While we all have good intentions to donate, many never get around to it. Of the clothes we donate, many don’t make the cut to be resold.
To help solve this, Uber has supported the Australian Red Cross for four years via the annual Uber x Red Cross Clothing Drive (RCCD). For one day, you can book a free Uber Package pick up to collect your clothes for donation.
The Australian Red Cross faces a further challenge: like many charities, only a small percentage of clothing donated can be resold. The RCCD consistently delivers the highest yield of quality donations for Red Cross each year helping stock the stores and fund Red Cross initiatives all year round. Quality donations are becoming increasingly crucial to ease charity resources.
WHAT WE DID
Selling stuff feels good. But donating feels better.
Chrishell Stause, star of Netflix’s ‘Selling Sunset’ and partner to Aussie muso, G-Flip, is an expert in selling. But having been brought up in an underprivileged household that relied on charities like the Red Cross, there’s one thing she’d never sell: her high-quality, high-fashion, pre-loved clothes.
Chrishell called on Aussies to donate better by donating iconic Selling Sunset looks from her wardrobe, and together, we developed a social campaign that made donating the better choice. Each asset built on a social truth, trending viral video, or recognisable trope from reality TV to create unskippable content that made donating, not selling, the better option for quality clothes.
HOW IT PERFORMED
Did we get Aussies to Donate Better?
We sure did.
In just one day, we received 83,417kgs of clothing.
The saleable quality yield of donations was 45%, a 19% increase on the 2023 campaign, and more than 4 times the industry average of 11%.
This was achieved through our social-first campaign centred around conversation driving assets. We knew that anything that felt too “ad-y” would be lost in the flood of fashion content. This approach started with talent choice, and partnering with an endlessly-memed talent, Chrishell, from an endlessly-memed show, Selling Sunset.
By mimicking the tropes of reality TV in our hero video, we created content that went far beyond Chrishell’s existing audience. We became a part of the cultural conversation in the weeks leading up to our campaign, harnessing two incredibly engaged communities - reality TV fanatics and fashion-forward Australians. Both of these communities had significant crossover with our target audience, the Australian Donator.
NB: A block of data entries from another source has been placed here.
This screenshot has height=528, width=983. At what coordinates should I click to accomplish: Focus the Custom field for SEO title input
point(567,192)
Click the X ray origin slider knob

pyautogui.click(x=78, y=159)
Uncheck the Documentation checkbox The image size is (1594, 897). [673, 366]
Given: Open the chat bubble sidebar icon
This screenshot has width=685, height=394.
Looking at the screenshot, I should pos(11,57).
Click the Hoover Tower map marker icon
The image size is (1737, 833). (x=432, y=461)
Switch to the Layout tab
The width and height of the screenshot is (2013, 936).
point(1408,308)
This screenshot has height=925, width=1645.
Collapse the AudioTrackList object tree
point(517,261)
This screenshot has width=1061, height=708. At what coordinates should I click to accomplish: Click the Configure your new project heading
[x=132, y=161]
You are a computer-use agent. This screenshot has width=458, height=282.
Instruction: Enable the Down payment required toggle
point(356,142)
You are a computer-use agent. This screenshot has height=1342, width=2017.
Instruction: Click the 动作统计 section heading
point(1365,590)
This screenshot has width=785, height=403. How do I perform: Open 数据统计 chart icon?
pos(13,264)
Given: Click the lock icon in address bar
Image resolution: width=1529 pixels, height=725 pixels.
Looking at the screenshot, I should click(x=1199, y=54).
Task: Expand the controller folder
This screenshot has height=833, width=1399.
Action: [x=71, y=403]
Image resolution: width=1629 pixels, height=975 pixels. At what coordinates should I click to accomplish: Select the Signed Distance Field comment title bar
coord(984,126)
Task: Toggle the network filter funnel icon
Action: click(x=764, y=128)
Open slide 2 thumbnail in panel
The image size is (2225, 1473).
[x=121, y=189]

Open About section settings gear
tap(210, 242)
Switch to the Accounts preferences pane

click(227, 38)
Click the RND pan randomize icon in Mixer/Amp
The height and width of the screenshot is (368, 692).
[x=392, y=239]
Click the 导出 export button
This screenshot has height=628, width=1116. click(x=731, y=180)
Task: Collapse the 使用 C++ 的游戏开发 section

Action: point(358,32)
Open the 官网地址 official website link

We also smashed the classic measures of success for social campaigns:
30 million views on our collab post with Chrishell, with an engagement rate of 3.93%
7.1m views from the 25 additional IG stories Chrishell posted because she was truly connected to the purpose and creative concept of the campaign.
98% positive sentiment across all influencer content.
A 6.4 point uplift in Brand Favourability, according to our Brand Lift Study on TikTok
An 70% increase in Click Through Rate on Meta compared to 2024 on our paid campaign
A 24% improvement in View Through Rate on TikTok
20 million views on 78 editorial social posts from key media
Beyond social, our publicity campaign that leveraged our social assets (and the community response), we organised a media tour with Chrishell in Australia at launch, driving 892 Australian editorial hits - 78% above our KPI, and the most PR coverage in the history of the partnership with the Australian Red Cross.
With this 2024 Uber x Red Cross campaign, we showed that embracing social can truly change behaviours - if you give it a chance. Perhaps most importantly, we helped more Australians toss less than ever before. And what’s not to love about that.